Thrailkill suggested asking NFMS what would be the impact of the processing of plans for permitting of riparian modifications if this County does not have an ordinance that fits their approved limits.
Turner suggested putting something forward that would be a positive step.
b. DISCUSSION/Direction to Staff: Regarding How to Proceed with Misc. Updates to the Rural Comprehensive Plan and Lane Code In Consideration of Ballot Measure 7.
Jim Mann, Land Management, reported they did an analysis of potential exposure from Measure 7. He said, given a decision is not yet resolved, there would be a high Ballot Measure 7 risk for the periodic review because the proposed changes are restricting the uses of property. He added there were positive things being proposed that would help people better use their property. He said under Ballot Measure 7, they were asking the Board to proceed with the alternative that was provided (similar to the City of Eugene) but it doesn't become effective until final resolution of Ballot Measure 7. He said since there is no certainty in their budget process and if they were to proceed, they would set things in motion that would be hard to stop if the Board decided not to increase the fees. He suggested the Board wait until there was further clarification for the budget.
Weeldreyer asked what would happen to Lane County with land use laws.

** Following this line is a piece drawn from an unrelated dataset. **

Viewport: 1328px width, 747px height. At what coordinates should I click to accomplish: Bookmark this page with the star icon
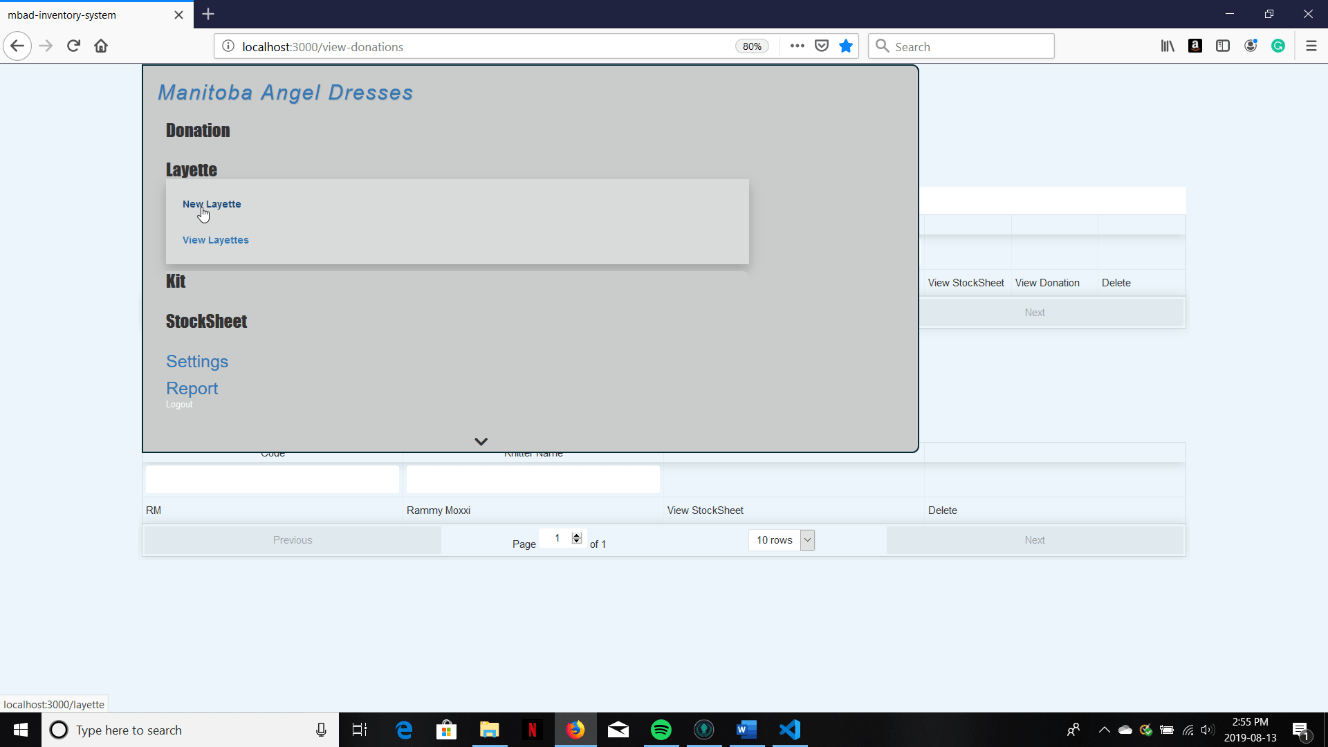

Mann responded if the County fails to comply with the goals of periodic review update, there would be three things the state could do. He said there is nothing to compare it with, but they could withhold grant revenues already promised, withhold certain kind of state tax revenues, and put an enforcement order on Lane County that would require that each permit would need to comply with the statewide planning goals. He said that would add work, when they really want to simplify the process.
Vorhes suggested having a conversation with DLCD about where they are in periodic review because of Measure 7 with all of the other cities and counties that are in the middle of periodic review.
Mann reported he had a conversation with DLCD staff about the alternative of adopting the changes and that they donít become effective until Ballot Measure 7 is resolved. He added there was not a clear DLCD position.
Green recommended staff continue working but nothing would go into effect until the appeal is resolved.
Dwyer suggested proceeding and adopting (contingent upon the measure being held on appeal) and find the money that is needed.
Van Vactor recommended proceeding quickly on the periodic review to get as much done as possible in this fiscal year.
MOTION: to proceed on the periodic review getting as much done as possible this fiscal year.
Sorenson MOVED, Green SECONDED.
6. COMMITTEE REPORTS
a. REPORT/External Financial Audit FY 2000 and Management Letter.
Changed to March 14, 2001 at 9:00 a.m.
7. REVIEW ASSIGNMENTS
8. COMMISSIONERS' ANNOUNCEMENTS
Weeldreyer reported that the legislative committee met with the AOC. She noted they took positions on specific bills that will be coming out with the legislative report. She said there are challenges with early childhood prevention and continuing current level services for older children.
Green noted at AOC he had a discussion with representatives of Mental and Public Health. He said it was his committeeís recommendation to submit to the AOC body that they would not take a position, as there are a number of concerns. He said it would be taking money away from higher age level children. He suggested that a task force be formed to talk to the governor and air their concerns.
Regarding telecommunications, Weeldreyer reported that there was a second stakeholderís summit and the senate bill will be up for hearing next week. She noted that Morrison did a guest editorial for the The Register-Guard and it is being touted as a best practice model. Other counties were urged to substitute their name for Lane County and put it into local newspapers.
9. EMERGENCY BUSINESS
There being no further business, Commissioner Dwyer adjourned the meeting at 11:50 a.m.